An exact repetition of the data is required; no picture should appear in it.

(Beginning of Source material)

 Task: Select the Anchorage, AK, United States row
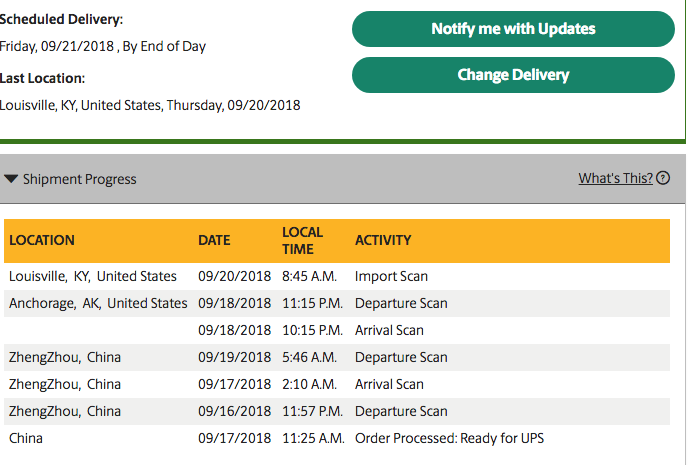pyautogui.click(x=97, y=303)
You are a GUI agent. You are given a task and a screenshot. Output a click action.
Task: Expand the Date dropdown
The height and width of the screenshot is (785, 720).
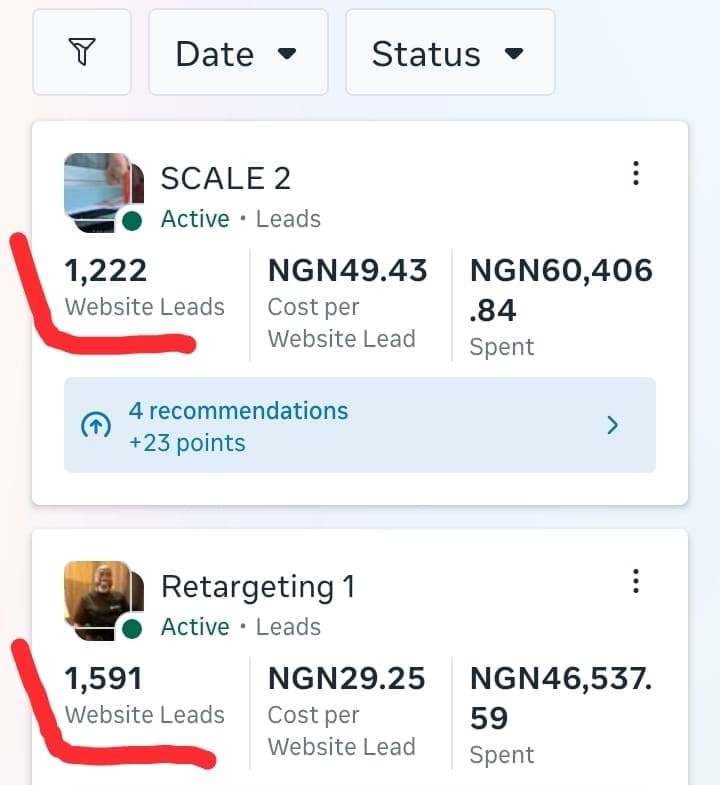click(x=238, y=53)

(End of Source material)

**Response for this exercise:**
 Task: Select the Anchorage, AK, United States row
pyautogui.click(x=97, y=303)
You are a GUI agent. You are given a task and a screenshot. Output a click action.
Task: Expand the Date dropdown
The height and width of the screenshot is (785, 720).
click(x=238, y=53)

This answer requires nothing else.